Distinction over Prior Art
Conventional autonomous-system logging architectures emit operational telemetry — sensor readings, planner outputs, actuator commands, fault codes — into vendor-specific log streams that are subsequently archived for engineering analysis. The streams capture what the system did but do not capture the architectural authority under which it did so. Reconstruction of authority requires triangulation across configuration management records, OTA update histories, regulatory correspondence, and engineering documentation, none of which are bound cryptographically to the operational telemetry. The disclosed lineage subsumes both telemetry and authority within a single tamper-evident record, eliminating the triangulation requirement.
Conventional black-box recorders (aviation FDR/CVR, EDR in vehicular contexts) record a fixed inventory of physical-state parameters with strong tamper resistance but no architectural-authority field. The recorders answer the engineer's question (what did the platform do) but not the regulator's question (under what authority). The disclosed mechanism preserves the engineering-grade physical-state record while extending it with the authority record that regulatory and judicial inquiry actually requires.
Conventional governance audit trails in IT systems (SIEM, configuration audit, change management logs) record authority but in a substrate disjoint from the operational substrate, requiring human reconciliation to establish that a recorded change actually took effect operationally. The disclosed lineage is structurally one substrate, eliminating the reconciliation gap. A change recorded in lineage is by construction a change that took effect; a change that purports to have occurred without a lineage entry did not occur.

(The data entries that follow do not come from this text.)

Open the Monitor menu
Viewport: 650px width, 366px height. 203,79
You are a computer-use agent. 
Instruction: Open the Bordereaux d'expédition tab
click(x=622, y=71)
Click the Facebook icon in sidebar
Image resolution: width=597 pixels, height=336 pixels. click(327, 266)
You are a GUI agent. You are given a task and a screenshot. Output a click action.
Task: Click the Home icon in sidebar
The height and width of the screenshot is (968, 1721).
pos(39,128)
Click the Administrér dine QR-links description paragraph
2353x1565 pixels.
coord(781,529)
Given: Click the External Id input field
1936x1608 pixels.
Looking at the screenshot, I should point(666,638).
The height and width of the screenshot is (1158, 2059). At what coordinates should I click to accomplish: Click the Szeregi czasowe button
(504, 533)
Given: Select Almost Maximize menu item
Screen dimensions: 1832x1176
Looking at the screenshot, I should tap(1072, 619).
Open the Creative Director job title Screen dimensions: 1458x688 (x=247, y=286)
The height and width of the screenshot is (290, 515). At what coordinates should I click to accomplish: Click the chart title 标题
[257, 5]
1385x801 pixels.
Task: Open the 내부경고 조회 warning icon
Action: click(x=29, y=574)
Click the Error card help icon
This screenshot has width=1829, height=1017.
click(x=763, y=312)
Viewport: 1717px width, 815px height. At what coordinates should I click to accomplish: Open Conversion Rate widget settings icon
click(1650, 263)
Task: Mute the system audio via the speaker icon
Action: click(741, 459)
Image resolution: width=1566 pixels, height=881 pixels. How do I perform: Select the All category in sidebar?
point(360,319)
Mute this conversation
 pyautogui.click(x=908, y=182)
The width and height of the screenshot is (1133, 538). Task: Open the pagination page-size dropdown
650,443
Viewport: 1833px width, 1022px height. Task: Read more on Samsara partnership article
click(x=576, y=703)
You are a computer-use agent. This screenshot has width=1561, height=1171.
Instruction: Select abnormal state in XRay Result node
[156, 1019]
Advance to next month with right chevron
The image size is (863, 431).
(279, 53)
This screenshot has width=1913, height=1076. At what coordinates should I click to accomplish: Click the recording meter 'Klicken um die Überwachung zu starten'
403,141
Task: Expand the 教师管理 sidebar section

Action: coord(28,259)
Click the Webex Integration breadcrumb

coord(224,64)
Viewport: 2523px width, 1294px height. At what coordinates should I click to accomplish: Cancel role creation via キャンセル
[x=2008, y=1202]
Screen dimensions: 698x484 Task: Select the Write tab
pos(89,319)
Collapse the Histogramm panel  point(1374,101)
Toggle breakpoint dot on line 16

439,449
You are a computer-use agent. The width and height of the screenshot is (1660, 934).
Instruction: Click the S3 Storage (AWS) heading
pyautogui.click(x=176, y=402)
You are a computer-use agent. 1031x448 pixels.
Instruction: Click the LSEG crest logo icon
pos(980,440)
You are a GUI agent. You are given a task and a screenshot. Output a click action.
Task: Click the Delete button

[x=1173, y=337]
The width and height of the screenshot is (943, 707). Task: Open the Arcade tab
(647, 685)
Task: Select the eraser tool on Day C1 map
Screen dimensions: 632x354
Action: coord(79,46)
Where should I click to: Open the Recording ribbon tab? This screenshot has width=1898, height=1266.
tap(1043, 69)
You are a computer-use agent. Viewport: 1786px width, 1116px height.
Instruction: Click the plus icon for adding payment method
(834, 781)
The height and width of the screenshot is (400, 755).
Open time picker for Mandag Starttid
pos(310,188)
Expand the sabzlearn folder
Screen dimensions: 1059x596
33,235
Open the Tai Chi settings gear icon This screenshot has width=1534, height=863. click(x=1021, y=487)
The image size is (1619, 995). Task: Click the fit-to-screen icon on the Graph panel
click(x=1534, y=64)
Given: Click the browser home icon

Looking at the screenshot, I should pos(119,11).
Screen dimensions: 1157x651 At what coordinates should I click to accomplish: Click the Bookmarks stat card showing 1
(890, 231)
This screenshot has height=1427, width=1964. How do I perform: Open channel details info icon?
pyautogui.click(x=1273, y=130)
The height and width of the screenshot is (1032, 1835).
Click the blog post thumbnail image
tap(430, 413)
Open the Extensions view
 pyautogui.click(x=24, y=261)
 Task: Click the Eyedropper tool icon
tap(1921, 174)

Conventional provenance frameworks in scientific data management (W3C PROV and similar) describe provenance as an annotation layer over data artifacts, applied retrospectively for documentation. The disclosed mechanism applies provenance synchronously at the point of action and binds the provenance cryptographically to the action's commit, producing a record whose integrity does not depend on the curator's continued availability or the annotation system's operational state.
Disclosure Scope
The disclosure encompasses the lineage entry structure across the five field families; the tamper-evident hash chaining; the synchronous emission coupled to the admissibility computation; the alternative embodiments described above; the cross-recognition matrix governing audit admission; and the composition with the credentialed-observation, staged-commitment, harm-minimization-deviation, and policy-distribution primitives. The scope extends to lineage emission by platforms operating in vehicular, aviation, maritime, surgical, industrial-process-control, and defense deployment classes, and to consumption of the lineage by regulatory authorities, judicial proceedings, fleet-operator audit, and insurer subrogation analysis. The scope further extends to lineage retention regimes ranging from short-window operational retention to long-window regulatory retention, and to hybrid embodiments in which platforms emit lineage through the disclosed substrate while continuing to emit conventional engineering telemetry through legacy channels for backward compatibility with existing analysis tooling.